[Records drawn from a dataset]
□ □ □ □

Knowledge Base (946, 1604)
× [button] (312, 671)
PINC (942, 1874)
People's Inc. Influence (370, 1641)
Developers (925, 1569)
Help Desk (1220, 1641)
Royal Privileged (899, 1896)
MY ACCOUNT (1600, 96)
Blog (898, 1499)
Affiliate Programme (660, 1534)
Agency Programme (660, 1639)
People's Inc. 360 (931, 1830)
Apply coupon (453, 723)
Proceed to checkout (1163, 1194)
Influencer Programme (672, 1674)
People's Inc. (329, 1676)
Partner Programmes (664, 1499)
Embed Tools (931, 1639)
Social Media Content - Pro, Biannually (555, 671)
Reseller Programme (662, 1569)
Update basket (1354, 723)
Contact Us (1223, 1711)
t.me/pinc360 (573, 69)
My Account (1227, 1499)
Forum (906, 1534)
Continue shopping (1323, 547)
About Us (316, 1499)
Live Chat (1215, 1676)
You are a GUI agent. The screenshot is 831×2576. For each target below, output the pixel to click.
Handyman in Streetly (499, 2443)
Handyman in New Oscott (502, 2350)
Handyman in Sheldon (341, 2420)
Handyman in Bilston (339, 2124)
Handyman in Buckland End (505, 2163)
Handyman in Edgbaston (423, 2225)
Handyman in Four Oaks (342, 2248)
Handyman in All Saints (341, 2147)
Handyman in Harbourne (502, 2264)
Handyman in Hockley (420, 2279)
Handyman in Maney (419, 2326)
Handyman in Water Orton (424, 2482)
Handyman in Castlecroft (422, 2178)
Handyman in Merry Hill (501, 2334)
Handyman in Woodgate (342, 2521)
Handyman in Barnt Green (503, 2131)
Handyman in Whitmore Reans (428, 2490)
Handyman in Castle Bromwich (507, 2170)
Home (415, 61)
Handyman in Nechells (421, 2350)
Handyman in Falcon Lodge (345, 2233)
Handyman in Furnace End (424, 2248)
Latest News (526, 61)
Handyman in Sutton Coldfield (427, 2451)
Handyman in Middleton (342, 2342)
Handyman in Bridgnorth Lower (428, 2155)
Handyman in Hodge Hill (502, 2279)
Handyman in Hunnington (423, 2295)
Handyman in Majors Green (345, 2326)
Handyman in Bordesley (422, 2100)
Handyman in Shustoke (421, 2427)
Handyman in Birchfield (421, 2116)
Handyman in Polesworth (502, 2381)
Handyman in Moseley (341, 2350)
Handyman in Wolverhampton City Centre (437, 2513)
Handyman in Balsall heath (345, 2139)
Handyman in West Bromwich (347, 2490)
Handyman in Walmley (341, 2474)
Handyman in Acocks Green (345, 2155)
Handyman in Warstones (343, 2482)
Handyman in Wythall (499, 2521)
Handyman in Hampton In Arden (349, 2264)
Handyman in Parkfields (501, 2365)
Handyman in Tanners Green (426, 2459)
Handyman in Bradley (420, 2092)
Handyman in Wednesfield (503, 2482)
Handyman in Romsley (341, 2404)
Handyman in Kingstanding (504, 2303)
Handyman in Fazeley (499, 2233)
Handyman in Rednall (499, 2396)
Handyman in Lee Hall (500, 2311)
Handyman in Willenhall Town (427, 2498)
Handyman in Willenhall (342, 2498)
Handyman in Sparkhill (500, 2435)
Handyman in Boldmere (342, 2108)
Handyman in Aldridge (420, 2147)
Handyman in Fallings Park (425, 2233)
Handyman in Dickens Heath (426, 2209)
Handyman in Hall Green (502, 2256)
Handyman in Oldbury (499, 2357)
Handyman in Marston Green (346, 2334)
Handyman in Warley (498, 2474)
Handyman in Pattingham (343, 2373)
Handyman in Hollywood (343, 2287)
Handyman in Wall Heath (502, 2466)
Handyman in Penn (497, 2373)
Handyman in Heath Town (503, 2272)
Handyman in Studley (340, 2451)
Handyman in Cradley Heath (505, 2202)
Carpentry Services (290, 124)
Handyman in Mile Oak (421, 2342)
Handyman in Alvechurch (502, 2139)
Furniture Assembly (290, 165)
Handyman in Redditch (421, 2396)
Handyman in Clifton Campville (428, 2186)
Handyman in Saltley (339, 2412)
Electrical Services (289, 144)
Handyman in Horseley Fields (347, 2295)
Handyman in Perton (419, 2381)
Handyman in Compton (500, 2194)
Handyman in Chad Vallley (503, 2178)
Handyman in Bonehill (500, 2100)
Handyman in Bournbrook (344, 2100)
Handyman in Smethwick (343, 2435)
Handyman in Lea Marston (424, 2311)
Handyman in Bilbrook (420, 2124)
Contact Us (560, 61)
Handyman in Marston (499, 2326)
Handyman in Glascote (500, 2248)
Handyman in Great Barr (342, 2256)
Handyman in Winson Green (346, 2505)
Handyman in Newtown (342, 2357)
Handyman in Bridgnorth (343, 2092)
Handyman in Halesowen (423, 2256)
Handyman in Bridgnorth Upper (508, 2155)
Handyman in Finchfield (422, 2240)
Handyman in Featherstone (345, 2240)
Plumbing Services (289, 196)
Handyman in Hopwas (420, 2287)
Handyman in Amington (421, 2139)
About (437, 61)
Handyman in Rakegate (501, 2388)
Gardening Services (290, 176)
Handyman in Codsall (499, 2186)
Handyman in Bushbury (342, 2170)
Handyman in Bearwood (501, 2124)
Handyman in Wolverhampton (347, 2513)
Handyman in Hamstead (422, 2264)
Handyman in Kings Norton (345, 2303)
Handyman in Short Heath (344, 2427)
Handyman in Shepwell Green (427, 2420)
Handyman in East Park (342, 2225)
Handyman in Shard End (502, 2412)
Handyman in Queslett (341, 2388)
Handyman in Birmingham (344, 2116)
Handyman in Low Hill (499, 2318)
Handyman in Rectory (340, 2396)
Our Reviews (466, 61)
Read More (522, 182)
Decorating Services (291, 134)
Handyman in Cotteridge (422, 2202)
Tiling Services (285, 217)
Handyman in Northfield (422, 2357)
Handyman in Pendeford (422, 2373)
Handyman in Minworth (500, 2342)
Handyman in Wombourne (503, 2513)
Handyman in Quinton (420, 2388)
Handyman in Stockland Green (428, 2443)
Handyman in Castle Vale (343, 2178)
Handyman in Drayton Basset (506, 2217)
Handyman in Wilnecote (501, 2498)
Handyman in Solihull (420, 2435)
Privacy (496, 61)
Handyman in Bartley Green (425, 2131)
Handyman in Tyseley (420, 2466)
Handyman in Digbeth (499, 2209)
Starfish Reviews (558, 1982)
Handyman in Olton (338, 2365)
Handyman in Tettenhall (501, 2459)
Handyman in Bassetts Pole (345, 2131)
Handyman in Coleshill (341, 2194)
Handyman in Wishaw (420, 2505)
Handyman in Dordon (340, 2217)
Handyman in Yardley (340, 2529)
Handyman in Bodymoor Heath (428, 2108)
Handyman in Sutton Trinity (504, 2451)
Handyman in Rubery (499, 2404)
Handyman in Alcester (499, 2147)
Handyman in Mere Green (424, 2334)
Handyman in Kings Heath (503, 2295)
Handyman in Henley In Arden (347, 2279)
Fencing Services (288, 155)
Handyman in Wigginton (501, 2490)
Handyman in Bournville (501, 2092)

□ □ □ □

Aim of the exercise -
Looking at the data above, write out exactly the lines that start at the one containing "Decorating Services (291, 134)" and end at the one containing "Handyman in Bartley Green (425, 2131)"; include both and nothing beyond.

Response to the task -
Decorating Services (291, 134)
Handyman in Cotteridge (422, 2202)
Tiling Services (285, 217)
Handyman in Northfield (422, 2357)
Handyman in Pendeford (422, 2373)
Handyman in Minworth (500, 2342)
Handyman in Wombourne (503, 2513)
Handyman in Quinton (420, 2388)
Handyman in Stockland Green (428, 2443)
Handyman in Castle Vale (343, 2178)
Handyman in Drayton Basset (506, 2217)
Handyman in Wilnecote (501, 2498)
Handyman in Solihull (420, 2435)
Privacy (496, 61)
Handyman in Bartley Green (425, 2131)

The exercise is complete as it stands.